Researchers utilized exosomes loaded with doxorubicin (DOX) (exoDOX) to treat human breast cancer cells. Experimental results demonstrated that, compared to free DOX, exoDOX not only enhanced the cytotoxicity of doxorubicin but also but also effectively reduced drug accumulation in the heart [163]. Recently, researchers have demonstrated the significant antitumor efficacy of cholesterol-rich exosomes in delivering PLK1 siRNA in colorectal cancer models. The cholesterol-enriched milk-derived exosomes (MEs), with a 30% cholesterol enhancement, directly release siRNA via membrane fusion, thereby significantly inhibiting tumor growth, promoting cell apoptosis, and reducing tumor metastasis. Moreover, experimental evidence has shown that MEs exhibit favorable in vivo safety profiles and low immunogenicity, indicating their potential value in cancer therapy [164].

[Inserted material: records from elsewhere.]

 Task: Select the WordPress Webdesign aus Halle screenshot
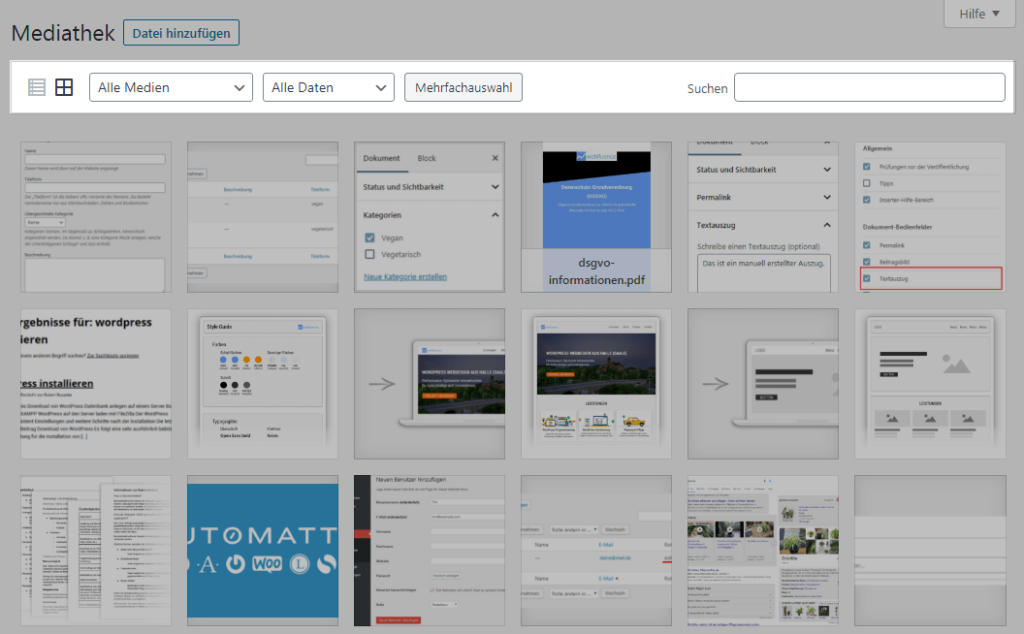point(596,384)
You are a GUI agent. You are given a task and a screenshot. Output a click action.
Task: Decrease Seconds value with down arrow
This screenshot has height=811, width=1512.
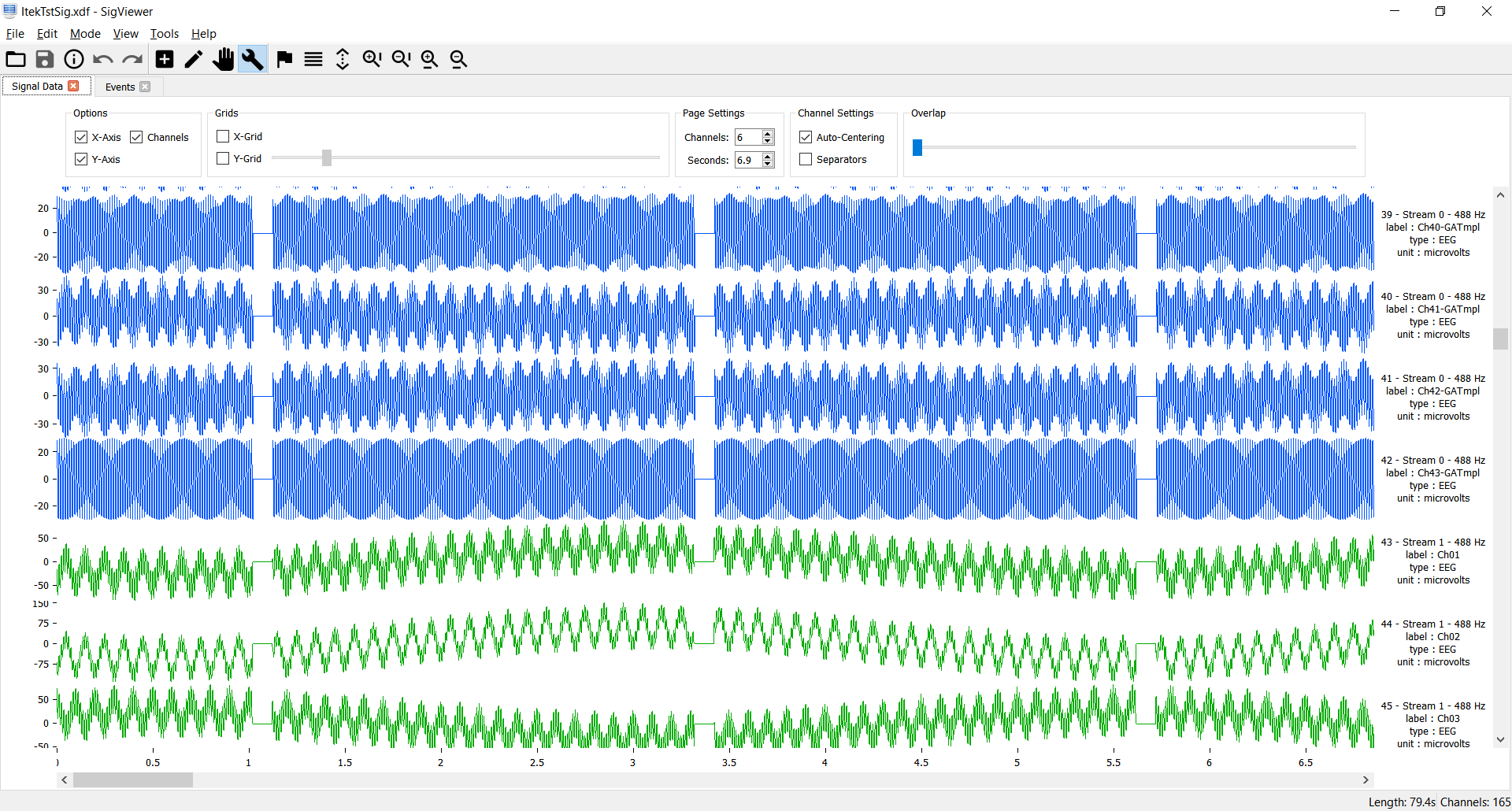[768, 164]
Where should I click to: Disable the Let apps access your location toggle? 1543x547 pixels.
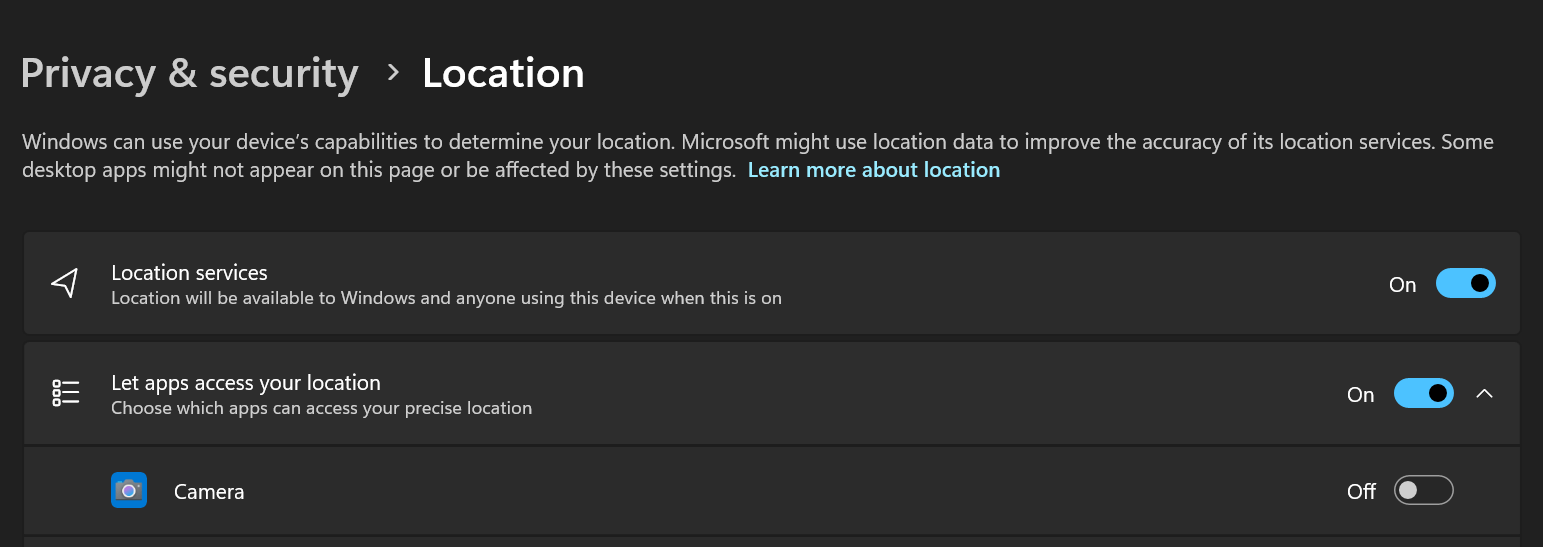tap(1423, 394)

The role of nano-formulations in other therapies

Photodynamic therapy (PDT) and PTT have emerged as promising cancer treatment modalities in recent years, both of which are categorized under phototherapy [162]. PDT entails the targeted accumulation of photosensitizers in tumor regions via specialized methods. Subsequently, upon irradiation with light of a specific wavelength, the photosensitizers become activated, producing singlet oxygen and other cytotoxic ROS [165]. These reactive species effectively induce apoptosis or necrosis in tumor cells, thereby achieving the therapeutic objective. In comparison, PTT emphasizes the use of materials with high photothermal conversion efficiency. When exposed to light, these materials efficiently convert light energy into thermal energy, leading to a substantial increase in the temperature of the targeted tumor region [166]. The high-temperature environment is lethal to cancer cells, inducing their apoptosis and thereby enhancing therapeutic efficacy.

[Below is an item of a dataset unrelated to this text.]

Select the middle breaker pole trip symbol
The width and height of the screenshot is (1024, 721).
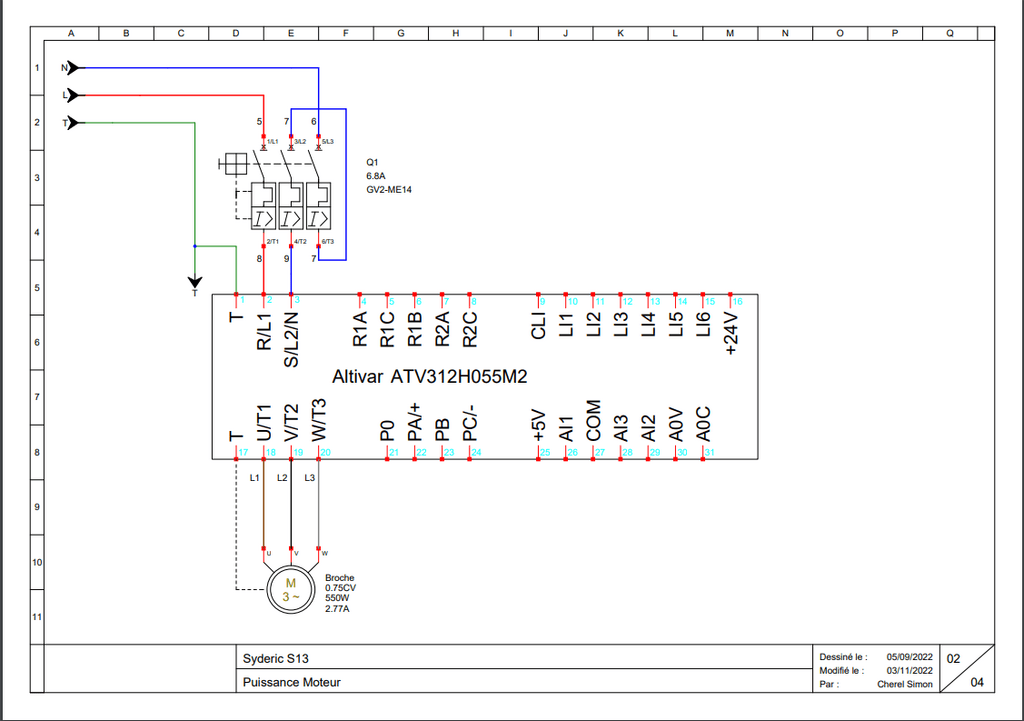point(290,217)
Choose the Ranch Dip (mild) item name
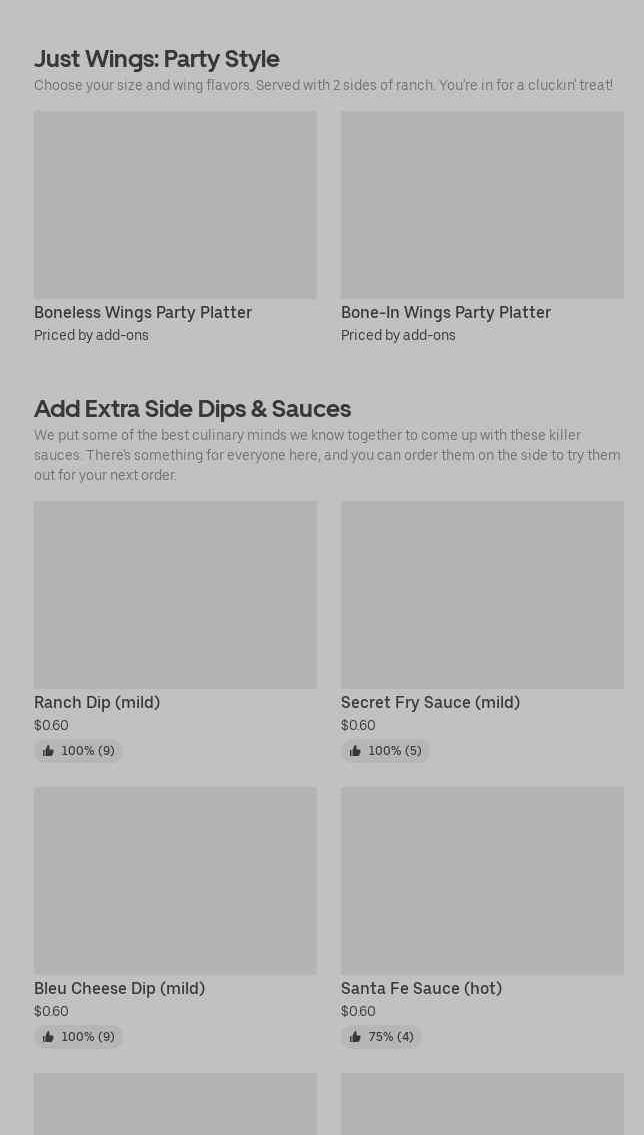644x1135 pixels. point(97,703)
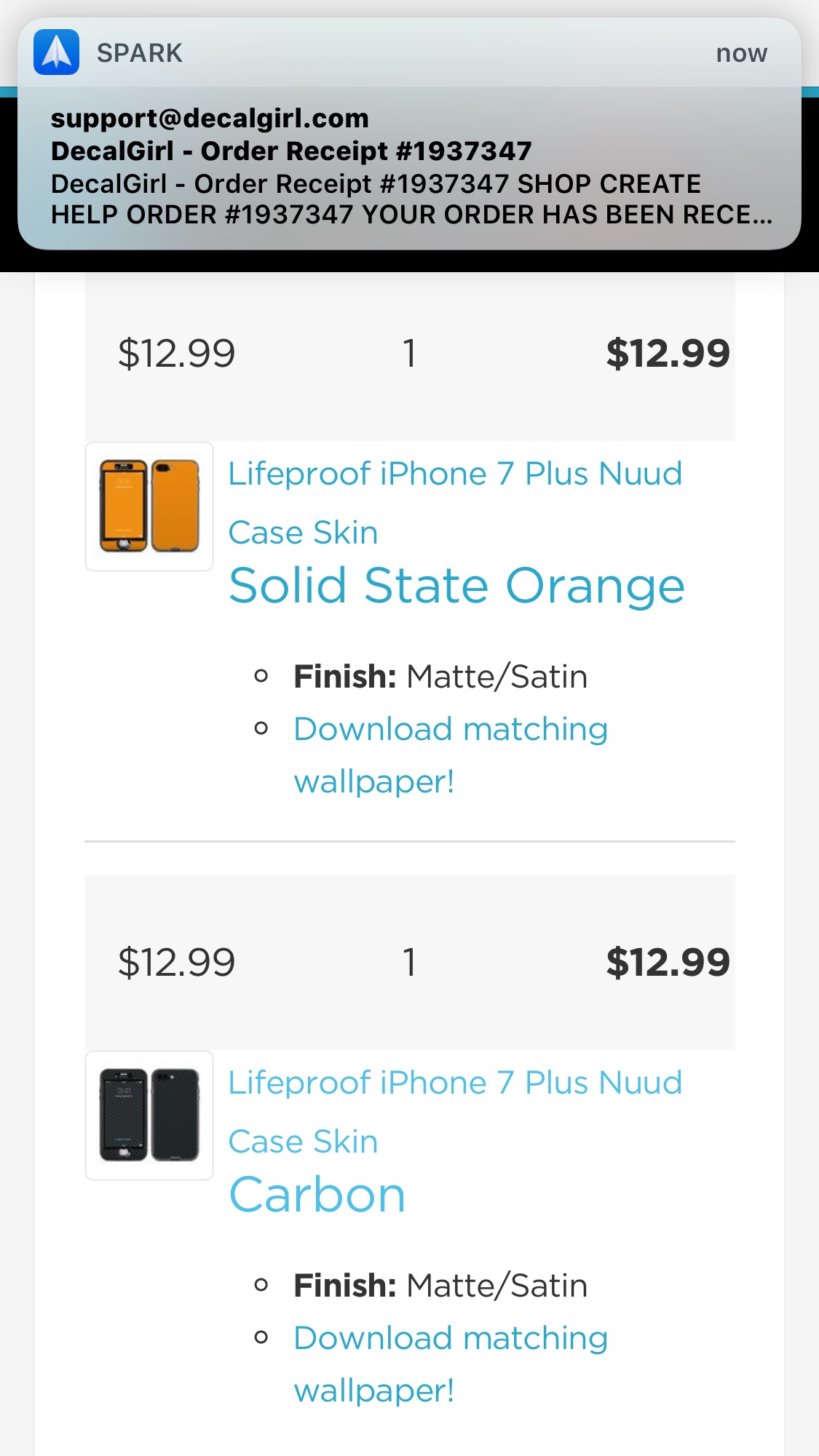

To enhance anti-tumor efficacy, a synergistic approach combining siRNA drugs with PTT is employed for the treatment of prostate cancer cells. In particular, gold nanorods (Au NRs) functionalized with zinc(II)-dipicolylamine are utilized as carriers for siPLK, which specifically inhibits the expression of polo-like kinase-1 (PLK1) in cancer cells, thereby forming innovative NPs. These NPs effectively inhibit PLK1, thereby reducing the viability and proliferative activity of cancer cells. Moreover, the NPs demonstrate pronounced anti-tumor efficacy upon laser irradiation in both PC-3 cell lines and PC-3 tumor-bearing mice models [167]. Fullerenes, as a type of nanomaterial, exhibit outstanding performance in both PDT and PTT [168, 169]. Researchers have developed a type of near-infrared light-excited NP that leverages photoacoustic imaging to achieve both photothermal and PDT effects on tumors. Compared to fullerenes and DOX, this NP demonstrates superior ROS generation and heat production. Both in vitro and in vivo studies have consistently shown that the synergistic combination of PDT and PTT effectively inhibits tumor growth [169].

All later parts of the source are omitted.